According to Peak, Shell's winning $US3.55 a share (cash component) offer undervalued Energy by about $US600 million, or $3.90 a share. But as one switched-on shareholder pointed out, Peak was offering only 30USc (69c) more than Shell.

Dunphy said that wasn't necessarily Peak's final offer. And Energy shareholders would in any case be able to share in any discount to "true value" Peak got by switching into Peak shares.

Maybe so, but the switch offer was only a partial one, so Energy shareholders would have captured only part of the discount - how much was never specified.

The rest would have gone to Peak's backers - GPG, FR Partners, Doug Myers, Arcus, Axa, et al. That's the value proposition they were interested in.

Under Plan B Peak may not get the discount it previously sought for the offcast New Zealand assets. It may even have to pay a premium to see off the competition.

Whether its backers will still be interested remains to be seen. If they aren't Peak won't have the wherewithal to bid for anything.

Even if Peak manages to get backing and buy the New Zealand assets at an economic price there is plenty of room for debate about whether the company will be able to create wealth over time.

Asked last year why Fletcher Challenge didn't just let Energy stand alone, chairman Rod Deane treated reporters to a bare-bones exposition of an exploration industry rule-of-thumb - for every 10 holes you drill, nine are likely to be dry.

That makes life risky for small explorers. If you drill only 10 holes you might get one gusher or two, but you might also get none and therefore no cashflow to service your drilling costs. Even if you get one, unless it's a whopper it won't furnish enough cash to drill another 10.

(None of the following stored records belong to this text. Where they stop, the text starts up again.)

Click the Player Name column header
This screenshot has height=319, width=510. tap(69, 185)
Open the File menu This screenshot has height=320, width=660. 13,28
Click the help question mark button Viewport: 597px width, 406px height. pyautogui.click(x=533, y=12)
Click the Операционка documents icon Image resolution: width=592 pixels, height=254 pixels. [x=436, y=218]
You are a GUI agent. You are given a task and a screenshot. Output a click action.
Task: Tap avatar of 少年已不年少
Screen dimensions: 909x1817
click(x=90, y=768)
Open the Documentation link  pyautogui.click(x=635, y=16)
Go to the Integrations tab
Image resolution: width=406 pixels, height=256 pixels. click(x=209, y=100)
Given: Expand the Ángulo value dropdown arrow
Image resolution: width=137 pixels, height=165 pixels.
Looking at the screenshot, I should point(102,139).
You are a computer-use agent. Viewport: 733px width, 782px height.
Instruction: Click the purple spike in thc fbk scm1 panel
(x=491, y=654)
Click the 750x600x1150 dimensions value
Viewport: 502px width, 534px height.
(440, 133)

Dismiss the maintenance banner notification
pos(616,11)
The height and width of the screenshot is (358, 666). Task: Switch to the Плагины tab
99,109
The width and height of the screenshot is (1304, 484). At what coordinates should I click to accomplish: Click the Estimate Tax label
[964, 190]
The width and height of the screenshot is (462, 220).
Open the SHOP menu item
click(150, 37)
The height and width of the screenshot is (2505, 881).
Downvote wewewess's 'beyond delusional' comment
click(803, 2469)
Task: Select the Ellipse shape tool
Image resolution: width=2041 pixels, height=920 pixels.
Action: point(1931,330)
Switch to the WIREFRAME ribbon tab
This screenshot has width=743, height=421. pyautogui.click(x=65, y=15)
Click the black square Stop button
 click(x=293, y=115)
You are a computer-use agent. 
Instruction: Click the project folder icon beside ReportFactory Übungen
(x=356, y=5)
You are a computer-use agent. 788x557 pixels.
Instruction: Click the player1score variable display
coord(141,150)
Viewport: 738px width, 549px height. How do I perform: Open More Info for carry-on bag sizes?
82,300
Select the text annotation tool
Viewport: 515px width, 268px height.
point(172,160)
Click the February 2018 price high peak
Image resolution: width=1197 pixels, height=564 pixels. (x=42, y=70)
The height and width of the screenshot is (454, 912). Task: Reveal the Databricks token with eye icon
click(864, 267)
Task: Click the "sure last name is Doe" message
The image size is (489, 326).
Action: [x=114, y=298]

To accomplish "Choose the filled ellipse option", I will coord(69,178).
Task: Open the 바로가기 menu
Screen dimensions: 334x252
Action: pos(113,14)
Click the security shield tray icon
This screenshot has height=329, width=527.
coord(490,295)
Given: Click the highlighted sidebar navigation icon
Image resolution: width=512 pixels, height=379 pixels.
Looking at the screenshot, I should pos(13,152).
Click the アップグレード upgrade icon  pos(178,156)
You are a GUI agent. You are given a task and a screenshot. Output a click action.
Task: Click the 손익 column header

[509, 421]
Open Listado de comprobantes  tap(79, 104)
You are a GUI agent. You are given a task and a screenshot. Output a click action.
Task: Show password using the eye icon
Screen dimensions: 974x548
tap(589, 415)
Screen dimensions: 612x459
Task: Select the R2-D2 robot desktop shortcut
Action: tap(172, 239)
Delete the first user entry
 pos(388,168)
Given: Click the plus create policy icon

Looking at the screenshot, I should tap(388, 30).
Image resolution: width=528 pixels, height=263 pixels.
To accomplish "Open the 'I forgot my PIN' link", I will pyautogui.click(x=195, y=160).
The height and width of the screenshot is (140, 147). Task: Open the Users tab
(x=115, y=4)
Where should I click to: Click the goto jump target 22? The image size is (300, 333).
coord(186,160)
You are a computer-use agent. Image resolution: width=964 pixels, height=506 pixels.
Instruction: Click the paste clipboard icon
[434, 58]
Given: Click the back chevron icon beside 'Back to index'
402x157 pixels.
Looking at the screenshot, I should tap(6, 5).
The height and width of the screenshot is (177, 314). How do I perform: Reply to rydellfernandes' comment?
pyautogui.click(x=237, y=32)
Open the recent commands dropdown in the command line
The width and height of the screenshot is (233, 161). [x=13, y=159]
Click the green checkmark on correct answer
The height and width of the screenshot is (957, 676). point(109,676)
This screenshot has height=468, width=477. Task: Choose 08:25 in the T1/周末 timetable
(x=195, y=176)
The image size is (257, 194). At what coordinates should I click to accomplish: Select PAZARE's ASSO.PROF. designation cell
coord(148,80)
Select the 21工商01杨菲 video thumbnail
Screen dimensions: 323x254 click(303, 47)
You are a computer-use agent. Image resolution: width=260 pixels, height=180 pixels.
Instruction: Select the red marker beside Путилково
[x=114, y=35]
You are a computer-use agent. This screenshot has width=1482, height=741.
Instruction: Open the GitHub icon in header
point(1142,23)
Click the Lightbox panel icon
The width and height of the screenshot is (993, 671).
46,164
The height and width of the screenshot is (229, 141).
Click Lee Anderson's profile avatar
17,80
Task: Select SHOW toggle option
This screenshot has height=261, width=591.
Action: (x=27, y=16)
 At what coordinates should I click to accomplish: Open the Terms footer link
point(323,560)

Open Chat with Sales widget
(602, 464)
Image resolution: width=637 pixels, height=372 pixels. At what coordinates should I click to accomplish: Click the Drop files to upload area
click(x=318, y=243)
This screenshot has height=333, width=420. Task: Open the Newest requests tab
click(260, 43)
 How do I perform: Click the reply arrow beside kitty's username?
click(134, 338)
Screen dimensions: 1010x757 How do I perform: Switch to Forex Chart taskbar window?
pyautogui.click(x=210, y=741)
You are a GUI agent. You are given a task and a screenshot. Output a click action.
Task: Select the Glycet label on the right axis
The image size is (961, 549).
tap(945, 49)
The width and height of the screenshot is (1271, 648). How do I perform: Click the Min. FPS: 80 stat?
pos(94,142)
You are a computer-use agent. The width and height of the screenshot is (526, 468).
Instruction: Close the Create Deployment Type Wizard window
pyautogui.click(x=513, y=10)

So a few unlucky years and you're out of business.

But if you drill 1000 holes the probability is you'll get 100 wet ones. Even if you get only 80 you're still in business.

The Grant Samuel report on Shell's bid allows itself to be a bit more sophisticated. It points out the global trend in exploration and production is for consolidation, because the bigger the player, the greater the scale economies and the ability to diversify exploration risk.

Big players can afford to bid for new exploration acreage at prices small companies can't match. And, as this is a resource depletion business, you need to replace the wells you pump dry, or die.

What's more, Grant Samuel says, new drilling technologies have become more expensive as exploration moves into deeper water, again restricting the small guys' ability to bid competitively for new acreage.

Dunphy says he doesn't agree with the FCL board's analysis, at least where New Zealand is concerned. He says Energy has a "natural competitive advantage" here because it's the biggest licence holder, has the major interest in production and has first-class people working for it.

He reckons Peak's bid valued Energy's 10 years of reserves in New Zealand and Brunei at only two-and-a-half years' cash flows. That left seven-and-a-half years' flows to fund exploration.

But his comments were made when Peak was still pursuing Plan A. They now apply to Shell as Energy's new owner.

Smaller New Zealand exploration companies, such as New Zealand Oil & Gas, Max Resources and Spectrum Resources, have never looked like becoming another BP or Exxon/Mobil, or even a Fletcher Energy.

That said, "Peak 2" wouldn't be starting from scratch but would have cash flows from the TAWN and Mangahewa fields, 10% of Maui and 3.7% of Pohokura when Shell cared to put it into production. But they would hardly put it on a level footing with Shell and Todd when it came to bidding for exploration permits.